TASK LIST »
- a) In the case summary about the MCS-90 endorsement, between which two places was Rosello driving when the accident happened?
- b) Pick up the case summary about the MCS-90 endorsement after its final sentence and carry it forward.

EXTRACT »
◆ ◆ ◆ ◆ ◆

220_C079
DID ENDORSEMENT COVER INTRASTATE COMMERCE?

Commercial Auto

Intrastate/Interstate Commerce

MCS-90 Endorsement

 

ER Transport Services, Inc. (ER), a Florida corporation, was registered with the Federal Motor Carrier Safety Administration as an interstate motor carrier. As such, it was required to maintain federally mandated liability insurance with an "MCS-90" endorsement. Accordingly, it had an insurance policy that included the MCS-90 endorsement, issued by Transportation Casualty Insurance Company (Transportation).

 

On February 23, 2004, ER employee Arturo Rosello was driving a tractor-trailer owned by ER Transport when he was involved in an accident. While en route from Virginia Beach, Virginia, to Suffolk, Virginia, Rosello collided with an automobile driven by Craig Heron. Heron and his wife were killed, and their daughter was seriously injured.

 

To ascertain its obligation under the policy, Transportation filed a motion asking the court for a finding that the policy did not provide coverage for the accident because it occurred during intrastate commerce, not interstate commerce. The court found that the MCS-90 endorsement applied only when an insured vehicle transported property in interstate commerce (from one state to another). Because Rosello was driving from one Virginia location to another Virginia location, he was driving in intrastate commerce, not interstate, commerce. As a result, the court found that the MCS-90 endorsement did not apply. The estates of Mr. and Mrs. Heron and the guardian for their daughter appealed.

◆ ◆ ◆ ◆ ◆

Records from a collection »

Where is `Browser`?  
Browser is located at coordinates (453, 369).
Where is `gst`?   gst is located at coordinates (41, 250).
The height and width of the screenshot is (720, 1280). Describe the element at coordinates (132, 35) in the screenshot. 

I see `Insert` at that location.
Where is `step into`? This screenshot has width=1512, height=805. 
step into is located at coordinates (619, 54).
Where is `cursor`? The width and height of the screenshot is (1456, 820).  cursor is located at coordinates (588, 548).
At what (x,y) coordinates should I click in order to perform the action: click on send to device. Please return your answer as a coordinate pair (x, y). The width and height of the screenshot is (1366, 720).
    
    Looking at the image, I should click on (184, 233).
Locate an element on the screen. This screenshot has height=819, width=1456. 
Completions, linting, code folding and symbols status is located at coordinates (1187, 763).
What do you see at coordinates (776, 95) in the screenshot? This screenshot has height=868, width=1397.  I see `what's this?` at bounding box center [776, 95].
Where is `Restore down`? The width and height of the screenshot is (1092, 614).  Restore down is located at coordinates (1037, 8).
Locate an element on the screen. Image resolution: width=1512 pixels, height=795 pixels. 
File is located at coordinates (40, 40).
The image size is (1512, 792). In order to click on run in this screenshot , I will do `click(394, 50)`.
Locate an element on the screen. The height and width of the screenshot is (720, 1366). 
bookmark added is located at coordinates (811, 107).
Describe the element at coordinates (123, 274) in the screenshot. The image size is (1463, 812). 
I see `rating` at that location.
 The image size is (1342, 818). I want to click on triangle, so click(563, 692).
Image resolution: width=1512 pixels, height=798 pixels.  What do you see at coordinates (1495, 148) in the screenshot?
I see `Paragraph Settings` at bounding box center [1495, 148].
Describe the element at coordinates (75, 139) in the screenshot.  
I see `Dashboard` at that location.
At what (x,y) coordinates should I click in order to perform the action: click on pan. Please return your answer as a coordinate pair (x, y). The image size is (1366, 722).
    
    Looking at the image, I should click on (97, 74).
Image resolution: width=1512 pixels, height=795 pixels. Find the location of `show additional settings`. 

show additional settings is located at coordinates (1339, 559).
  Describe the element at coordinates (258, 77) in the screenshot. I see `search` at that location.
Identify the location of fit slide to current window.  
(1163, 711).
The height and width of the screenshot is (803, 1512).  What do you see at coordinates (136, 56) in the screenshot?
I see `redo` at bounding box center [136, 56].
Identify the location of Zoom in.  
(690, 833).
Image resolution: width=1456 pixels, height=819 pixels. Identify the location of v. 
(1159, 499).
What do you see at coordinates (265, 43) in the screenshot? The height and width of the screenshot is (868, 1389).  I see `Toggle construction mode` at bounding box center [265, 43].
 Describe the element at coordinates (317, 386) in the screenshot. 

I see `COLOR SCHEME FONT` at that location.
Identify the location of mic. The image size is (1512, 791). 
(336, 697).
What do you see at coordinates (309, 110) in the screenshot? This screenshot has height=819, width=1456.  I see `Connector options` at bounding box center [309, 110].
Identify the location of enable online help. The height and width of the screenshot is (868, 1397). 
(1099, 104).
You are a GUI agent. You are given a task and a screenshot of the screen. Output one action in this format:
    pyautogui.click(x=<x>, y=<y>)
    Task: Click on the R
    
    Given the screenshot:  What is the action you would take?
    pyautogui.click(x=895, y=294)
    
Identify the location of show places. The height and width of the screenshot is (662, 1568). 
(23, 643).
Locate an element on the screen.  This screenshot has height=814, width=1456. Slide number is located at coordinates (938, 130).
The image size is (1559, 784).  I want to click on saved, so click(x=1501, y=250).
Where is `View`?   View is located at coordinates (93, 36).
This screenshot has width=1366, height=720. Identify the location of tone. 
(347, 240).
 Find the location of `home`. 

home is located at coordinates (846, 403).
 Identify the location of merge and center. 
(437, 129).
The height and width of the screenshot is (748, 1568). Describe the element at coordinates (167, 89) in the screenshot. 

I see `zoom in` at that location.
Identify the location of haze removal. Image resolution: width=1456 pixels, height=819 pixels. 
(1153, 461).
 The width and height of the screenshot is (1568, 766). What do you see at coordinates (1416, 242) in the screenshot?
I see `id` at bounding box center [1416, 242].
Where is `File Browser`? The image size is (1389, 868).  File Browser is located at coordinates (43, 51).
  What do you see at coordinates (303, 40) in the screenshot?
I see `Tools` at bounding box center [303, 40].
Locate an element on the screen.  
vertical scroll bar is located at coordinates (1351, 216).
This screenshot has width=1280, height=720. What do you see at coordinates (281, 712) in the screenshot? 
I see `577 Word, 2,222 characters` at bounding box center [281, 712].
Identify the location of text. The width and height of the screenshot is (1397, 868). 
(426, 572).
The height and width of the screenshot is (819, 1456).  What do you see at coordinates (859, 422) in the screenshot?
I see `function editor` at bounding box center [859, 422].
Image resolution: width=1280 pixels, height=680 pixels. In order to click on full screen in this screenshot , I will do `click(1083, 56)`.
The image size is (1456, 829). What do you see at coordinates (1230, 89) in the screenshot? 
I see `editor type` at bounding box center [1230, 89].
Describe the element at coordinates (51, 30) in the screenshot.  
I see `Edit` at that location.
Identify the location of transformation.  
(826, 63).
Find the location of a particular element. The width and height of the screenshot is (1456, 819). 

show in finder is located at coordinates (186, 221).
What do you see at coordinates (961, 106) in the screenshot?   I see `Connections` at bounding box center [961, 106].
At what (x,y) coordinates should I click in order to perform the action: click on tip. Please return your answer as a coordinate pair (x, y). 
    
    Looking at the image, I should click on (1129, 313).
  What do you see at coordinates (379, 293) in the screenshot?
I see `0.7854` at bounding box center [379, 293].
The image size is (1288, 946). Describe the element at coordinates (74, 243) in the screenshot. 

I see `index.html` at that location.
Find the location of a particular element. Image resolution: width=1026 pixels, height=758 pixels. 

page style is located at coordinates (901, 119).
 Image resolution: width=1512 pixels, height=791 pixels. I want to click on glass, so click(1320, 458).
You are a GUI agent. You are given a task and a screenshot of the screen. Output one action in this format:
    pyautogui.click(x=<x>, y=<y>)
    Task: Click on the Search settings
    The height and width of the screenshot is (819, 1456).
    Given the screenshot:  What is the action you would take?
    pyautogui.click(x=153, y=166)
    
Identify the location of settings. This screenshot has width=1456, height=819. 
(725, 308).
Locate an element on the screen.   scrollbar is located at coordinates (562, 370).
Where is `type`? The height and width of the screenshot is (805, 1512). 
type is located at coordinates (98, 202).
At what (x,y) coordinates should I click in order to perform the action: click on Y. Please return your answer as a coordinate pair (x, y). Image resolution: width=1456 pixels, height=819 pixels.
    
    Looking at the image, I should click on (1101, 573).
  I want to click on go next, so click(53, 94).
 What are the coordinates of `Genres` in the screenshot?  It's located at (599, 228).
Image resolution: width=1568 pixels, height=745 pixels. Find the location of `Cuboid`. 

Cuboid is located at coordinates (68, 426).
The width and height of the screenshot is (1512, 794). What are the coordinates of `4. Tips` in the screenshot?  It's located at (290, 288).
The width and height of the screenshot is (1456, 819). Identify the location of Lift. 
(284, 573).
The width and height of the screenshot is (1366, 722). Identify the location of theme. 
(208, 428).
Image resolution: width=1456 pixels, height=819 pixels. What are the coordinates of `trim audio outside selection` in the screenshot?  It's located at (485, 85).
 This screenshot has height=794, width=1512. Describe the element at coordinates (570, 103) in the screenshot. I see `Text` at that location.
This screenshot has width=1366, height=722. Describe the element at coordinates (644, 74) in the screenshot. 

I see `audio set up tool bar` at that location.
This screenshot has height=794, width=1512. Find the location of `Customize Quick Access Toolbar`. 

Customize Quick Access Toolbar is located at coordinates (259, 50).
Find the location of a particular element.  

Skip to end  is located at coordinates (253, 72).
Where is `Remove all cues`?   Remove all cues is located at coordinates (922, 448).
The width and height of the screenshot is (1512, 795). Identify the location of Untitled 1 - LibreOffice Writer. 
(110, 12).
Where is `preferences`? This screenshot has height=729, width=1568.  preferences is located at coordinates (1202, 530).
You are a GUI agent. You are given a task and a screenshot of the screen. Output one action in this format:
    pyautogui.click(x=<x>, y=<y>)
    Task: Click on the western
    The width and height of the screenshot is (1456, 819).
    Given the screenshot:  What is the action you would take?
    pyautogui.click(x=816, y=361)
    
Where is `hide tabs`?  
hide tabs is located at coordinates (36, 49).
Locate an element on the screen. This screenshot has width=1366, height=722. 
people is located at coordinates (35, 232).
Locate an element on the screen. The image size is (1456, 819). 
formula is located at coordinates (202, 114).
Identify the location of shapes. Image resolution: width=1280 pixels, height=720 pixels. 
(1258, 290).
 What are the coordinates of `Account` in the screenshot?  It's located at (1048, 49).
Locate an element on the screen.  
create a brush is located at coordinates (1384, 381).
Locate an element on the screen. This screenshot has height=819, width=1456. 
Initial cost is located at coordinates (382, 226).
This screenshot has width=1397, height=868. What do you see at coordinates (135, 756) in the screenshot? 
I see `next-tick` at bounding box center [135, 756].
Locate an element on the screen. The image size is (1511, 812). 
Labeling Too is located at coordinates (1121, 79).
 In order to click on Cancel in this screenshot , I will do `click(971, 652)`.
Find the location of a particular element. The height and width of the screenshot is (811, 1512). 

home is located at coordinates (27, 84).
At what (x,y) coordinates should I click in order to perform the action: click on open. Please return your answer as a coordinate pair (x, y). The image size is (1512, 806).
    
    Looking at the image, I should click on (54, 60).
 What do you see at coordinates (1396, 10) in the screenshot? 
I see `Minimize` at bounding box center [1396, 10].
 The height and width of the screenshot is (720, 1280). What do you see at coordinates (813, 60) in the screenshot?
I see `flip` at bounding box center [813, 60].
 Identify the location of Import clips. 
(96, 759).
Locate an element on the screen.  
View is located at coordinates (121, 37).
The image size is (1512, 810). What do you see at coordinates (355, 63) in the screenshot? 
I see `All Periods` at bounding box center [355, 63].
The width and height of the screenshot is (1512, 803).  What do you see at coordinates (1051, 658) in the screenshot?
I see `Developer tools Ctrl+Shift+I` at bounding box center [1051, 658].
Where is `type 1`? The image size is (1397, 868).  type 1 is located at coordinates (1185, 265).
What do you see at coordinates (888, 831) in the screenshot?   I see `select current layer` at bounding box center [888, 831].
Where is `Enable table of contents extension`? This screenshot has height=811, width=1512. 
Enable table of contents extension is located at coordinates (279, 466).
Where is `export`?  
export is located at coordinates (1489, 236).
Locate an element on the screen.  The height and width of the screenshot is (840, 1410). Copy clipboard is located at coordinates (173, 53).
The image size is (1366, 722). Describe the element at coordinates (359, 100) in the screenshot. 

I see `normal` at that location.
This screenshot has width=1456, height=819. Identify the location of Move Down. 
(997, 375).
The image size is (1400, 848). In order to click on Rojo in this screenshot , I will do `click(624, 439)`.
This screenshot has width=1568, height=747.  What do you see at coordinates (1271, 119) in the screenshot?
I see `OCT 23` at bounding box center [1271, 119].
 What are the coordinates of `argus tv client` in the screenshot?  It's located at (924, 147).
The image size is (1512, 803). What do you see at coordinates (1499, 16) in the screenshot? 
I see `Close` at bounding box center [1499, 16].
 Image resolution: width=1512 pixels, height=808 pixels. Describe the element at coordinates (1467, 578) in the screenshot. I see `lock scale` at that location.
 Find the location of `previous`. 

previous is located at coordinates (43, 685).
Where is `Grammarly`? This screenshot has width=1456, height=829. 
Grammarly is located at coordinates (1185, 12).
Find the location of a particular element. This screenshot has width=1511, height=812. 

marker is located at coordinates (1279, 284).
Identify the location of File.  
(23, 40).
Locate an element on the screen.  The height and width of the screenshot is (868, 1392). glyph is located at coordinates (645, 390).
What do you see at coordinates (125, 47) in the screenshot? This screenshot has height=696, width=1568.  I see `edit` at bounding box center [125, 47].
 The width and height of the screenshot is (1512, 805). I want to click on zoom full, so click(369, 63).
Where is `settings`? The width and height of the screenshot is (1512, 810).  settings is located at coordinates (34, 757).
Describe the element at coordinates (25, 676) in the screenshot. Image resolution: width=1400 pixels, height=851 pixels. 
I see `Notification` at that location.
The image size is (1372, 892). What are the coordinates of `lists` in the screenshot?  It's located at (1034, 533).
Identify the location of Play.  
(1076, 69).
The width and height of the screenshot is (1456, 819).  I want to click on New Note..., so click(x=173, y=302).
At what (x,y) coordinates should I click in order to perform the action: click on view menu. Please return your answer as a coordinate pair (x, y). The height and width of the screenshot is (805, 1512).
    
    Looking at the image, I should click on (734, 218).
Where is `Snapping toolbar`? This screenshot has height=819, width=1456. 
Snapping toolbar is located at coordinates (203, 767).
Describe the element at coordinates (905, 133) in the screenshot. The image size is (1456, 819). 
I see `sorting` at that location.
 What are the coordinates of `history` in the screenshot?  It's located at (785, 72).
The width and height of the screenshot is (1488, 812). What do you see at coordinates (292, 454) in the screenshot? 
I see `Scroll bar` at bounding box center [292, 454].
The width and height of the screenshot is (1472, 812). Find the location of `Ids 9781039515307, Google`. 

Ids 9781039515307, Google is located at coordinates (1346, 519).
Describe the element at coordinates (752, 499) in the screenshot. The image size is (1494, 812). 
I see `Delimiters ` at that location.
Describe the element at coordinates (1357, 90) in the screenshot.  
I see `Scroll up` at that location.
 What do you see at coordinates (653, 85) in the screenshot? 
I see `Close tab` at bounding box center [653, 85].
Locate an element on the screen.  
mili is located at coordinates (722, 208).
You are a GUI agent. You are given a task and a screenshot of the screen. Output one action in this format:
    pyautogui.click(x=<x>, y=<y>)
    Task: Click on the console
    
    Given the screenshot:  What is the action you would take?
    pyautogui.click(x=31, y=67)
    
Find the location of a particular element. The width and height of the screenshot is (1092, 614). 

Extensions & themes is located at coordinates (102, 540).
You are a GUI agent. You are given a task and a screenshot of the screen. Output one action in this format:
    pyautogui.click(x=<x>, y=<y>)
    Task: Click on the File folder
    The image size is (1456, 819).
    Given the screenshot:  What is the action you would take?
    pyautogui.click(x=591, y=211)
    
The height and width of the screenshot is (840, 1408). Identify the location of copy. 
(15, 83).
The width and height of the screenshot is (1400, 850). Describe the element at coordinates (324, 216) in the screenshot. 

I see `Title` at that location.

◆ ◆ ◆ ◆ ◆

SOLVED TASKS »
- a) From Virginia Beach, Virginia, to Suffolk, Virginia.

- b)
 

On appeal, the Supreme Court of Virginia noted that the lower court concluded that the language of the endorsement should be interpreted in light of the federal statutes and regulations that mandated its use. Accordingly, the MCS-90 endorsement should apply only to interstate commerce because the Federal Motor Carrier Safety Act applied only to interstate commerce.

 

The Supreme Court of Virginia disagreed with the lower court's rationale. It chose instead to emphasize the plain language of the insurance policy. Pursuant to its language, and in consideration of the premium, the insurer agreed to pay "any final judgment recovered against the insured for public liability resulting from negligence in the operation, maintenance or use of motor vehicles subject to the financial responsibility requirements of Sections 29 and 30 of the Motor Carrier Act of 1980, regardless of whether or not each motor vehicle is specifically described in the policy and whether or not such negligence occurs on any route or in any territory authorized to be served by the insured or elsewhere." The policy language did not limit the coverage in terms of interstate or intrastate commerce. The court found that the language was clear and that the endorsement applied to the accident.

 

The judgment of the lower court was reversed, and the case remanded with directions to enter declaratory judgment consistent with the Supreme Court's decision.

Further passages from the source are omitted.